AidData, an international development research lab based at Virginia’s College of William & Mary, analyzed 13,427 Chinese development projects worth a combined $843 billion across 165 countries, over an 18-year period to the end of 2017.
China has provided record amounts of financing to developing countries over the past two decades, supporting both public and private sector projects. The Belt and Road Initiative is President Xi Jinping’s flagship foreign policy initiative; launched in 2013 to invest in almost 70 countries and international organizations, it has propelled China to global dominance in international development finance.
The U.S. is planning to develop a similar scheme in South America, and the EU announced in September that it is launching a worldwide “Global Gateway” program, as both regions look to challenge China’s massive financial and geopolitical influence in the developing world.
China currently spends at least twice as much on international development finance as the U.S. and other major economic powers, according to the AidData report— around $85 billion a year.
However, this is often in the form of debt rather than aid, and this imbalance has accelerated in recent years. Since the introduction of the Belt and Road, China has issued 31 loans for every 1 grant, the report found.
China has long denied pushing developing nations into so-called debt traps, which could pave the way for Beijing to seize assets as collateral for unpaid debt obligations.
However, concerns have been aired since the Belt and Road’s (BRI) inception about the possibility that lending could be higher than officially reported in many lower- and middle-income countries. AidData collectively estimates that underreported debts are worth around $385 billion.
CNBC has contacted the Chinese embassies in London and Washington for comment on AidData’s report.
“During the pre-BRI era, the majority of China’s overseas lending was directed to sovereign borrowers (i.e., central government institutions),” the researchers said.
“However, a major transition has since taken place: nearly 70% of China’s overseas lending is now directed to state-owned companies, state-owned banks, special purpose vehicles, joint ventures, and private sector institutions.”
These debts often do not show up on countries’ government balance sheets, but many are guaranteed by their governments, blurring the lines between private and public debt and creating fiscal challenges for countries. These guarantees can be explicit, or implicit — in that public or political pressure could force the government to bail out a company in financial distress.
Researchers found that these nations’ debt obligations to China are significantly larger than international research institutions, credit ratings agencies or intergovernmental organizations estimate.
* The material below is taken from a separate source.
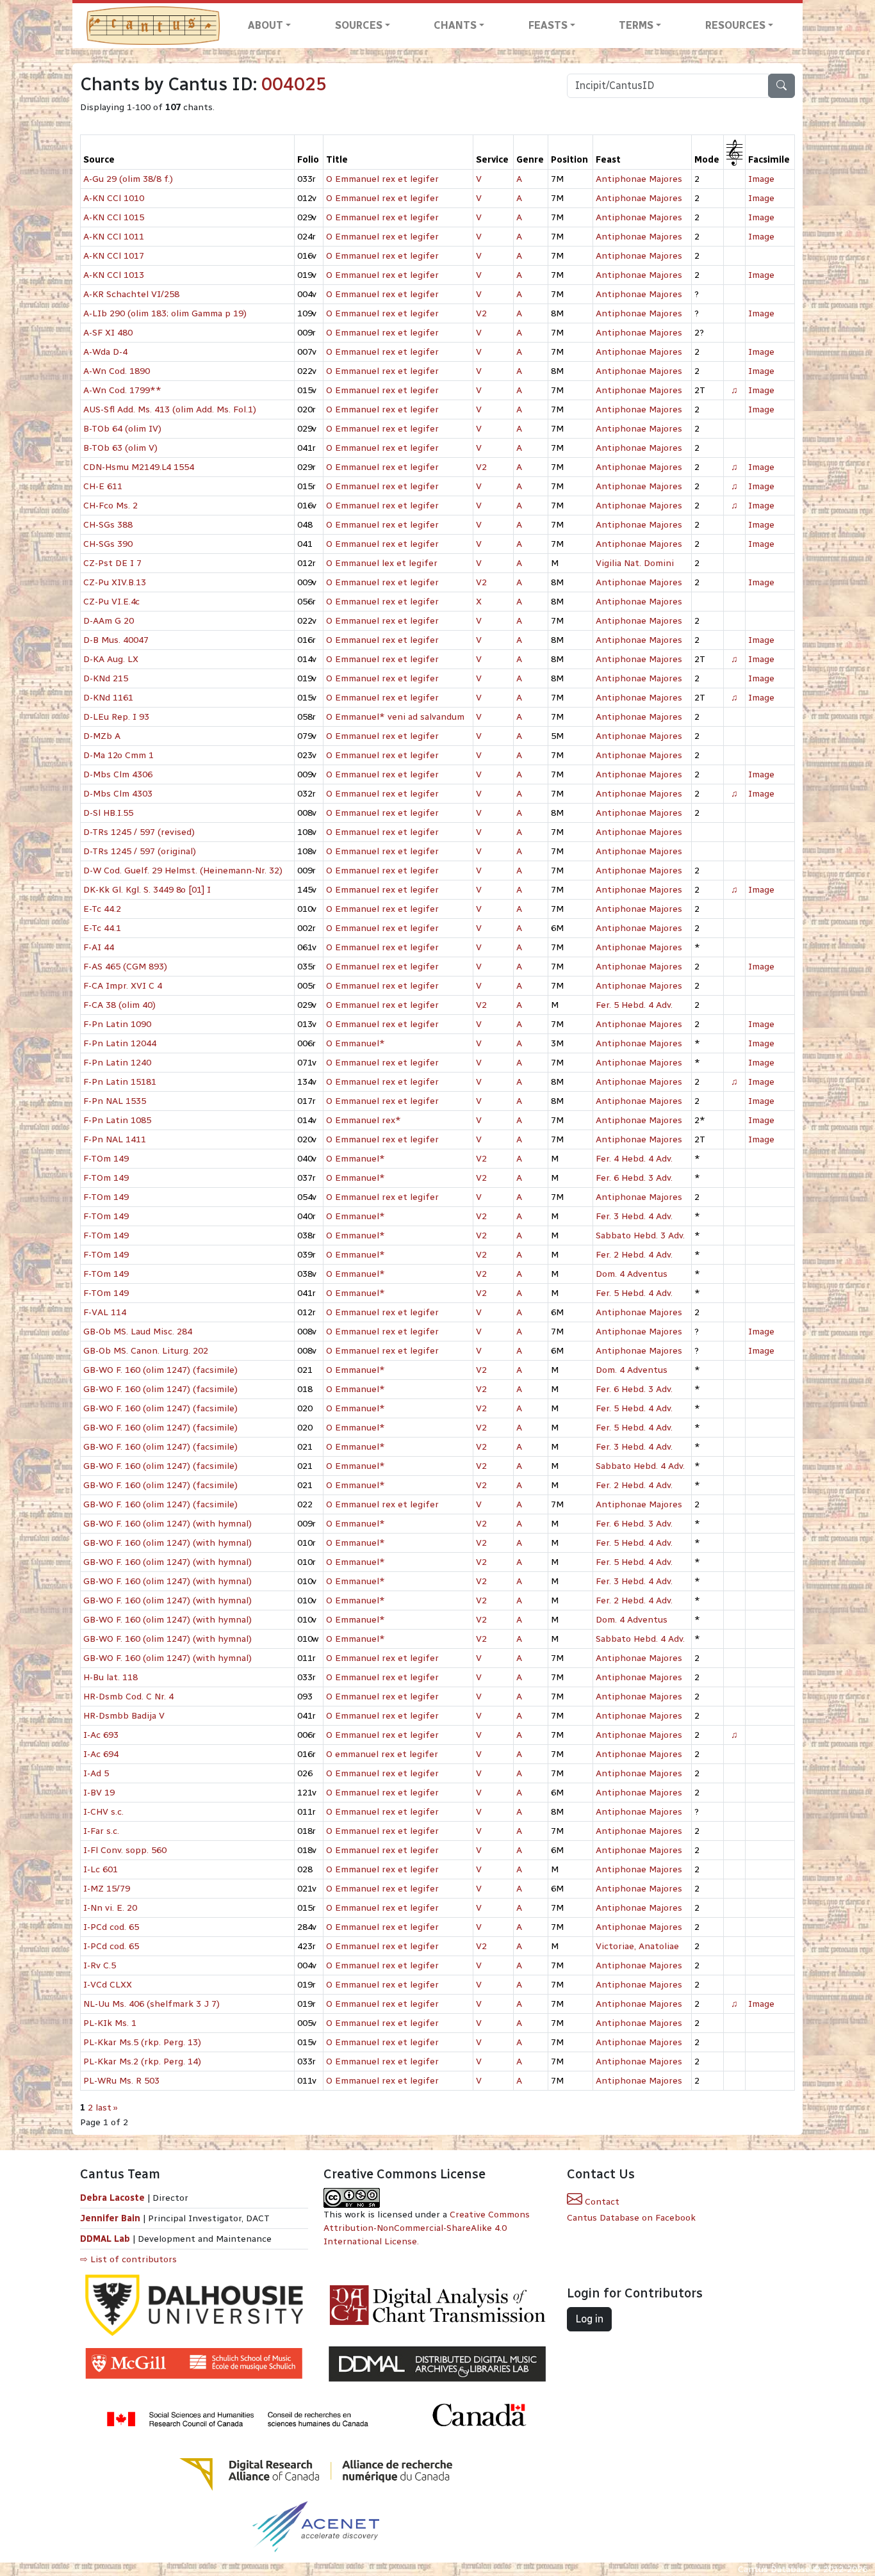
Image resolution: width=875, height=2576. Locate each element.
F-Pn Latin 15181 (119, 1081)
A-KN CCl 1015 (113, 217)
The report claims that 42 countries now have public debt exposure to China that exceeds 10% of their GDP.
“These debts are systematically underreported to the World Bank’s Debtor Reporting System (DRS) because, in many cases, central government institutions in LMICs [lower- and middle-income countries] are not the primary borrowers responsible for repayment,” the report said.
“We estimate that the average government is underreporting its actual and potential repayment obligations to China by an amount that is equivalent to 5.8% of its GDP.”
This would collectively amount to approximately $385 billion, and AidData suggested that managing these hidden debts has become a “major challenge” for many affected countries.
“The ‘hidden debt’ problem is less about governments knowing that they will need to service undisclosed debts (with known monetary values) to China than it is about governments not knowing the monetary value of debts to China that they may or may not have to service in the future,” researchers added.